Committed to making Iraq safe and prosperous again
During the regime of Saddam Hussein, news reports in the mid-1990s told of a public health and humanitarian crisis in Iraq compounded by comprehensive United Nations trade sanctions. Children who were dangerously ill could not receive adequate life-saving health care, young people were unable to attend school due to poverty or a lack of basic necessities, and a significant part of the country was malnourished. Iraqis were cut off from the outside world while human rights defenders or others who dared to speak freely were jailed or killed by Saddam Hussein’s regime.
Recognizing the need to act, EPIC was founded in 1998 by veterans of the Gulf War who believe that youth empowerment and a human security approach can make Iraq safe and prosperous again. We brought together veterans, Iraqis, aid workers, doctors, faith communities, and concerned Americans as a grassroots movement took hold.
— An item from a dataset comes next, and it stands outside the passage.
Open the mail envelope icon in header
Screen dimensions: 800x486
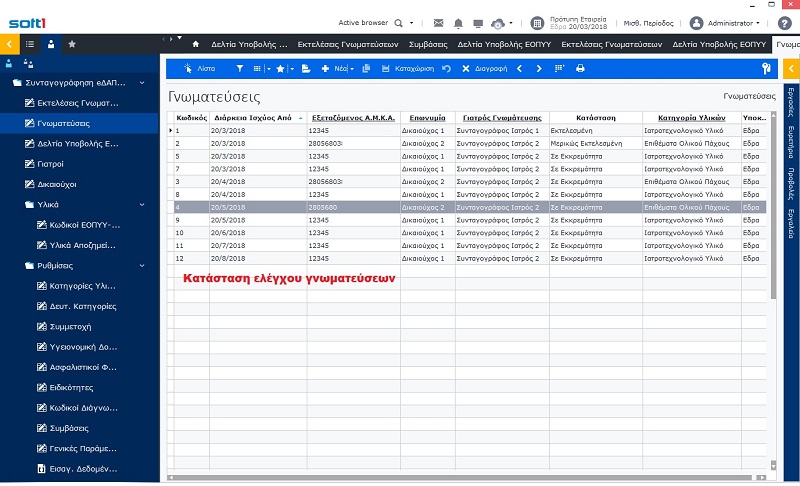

EPIC became a leading voice in the United States, amplifying the authentic concerns of everyday Iraqis and leading the conversation in Washington on the impact of economic sanctions and human rights violations.
Today, EPIC works one-on-one with young people and civil society leaders in Iraq to carry out effective programs, monitor the crisis and inform public policy, enhance understanding of Iraq’s story, and advocate for peaceful change.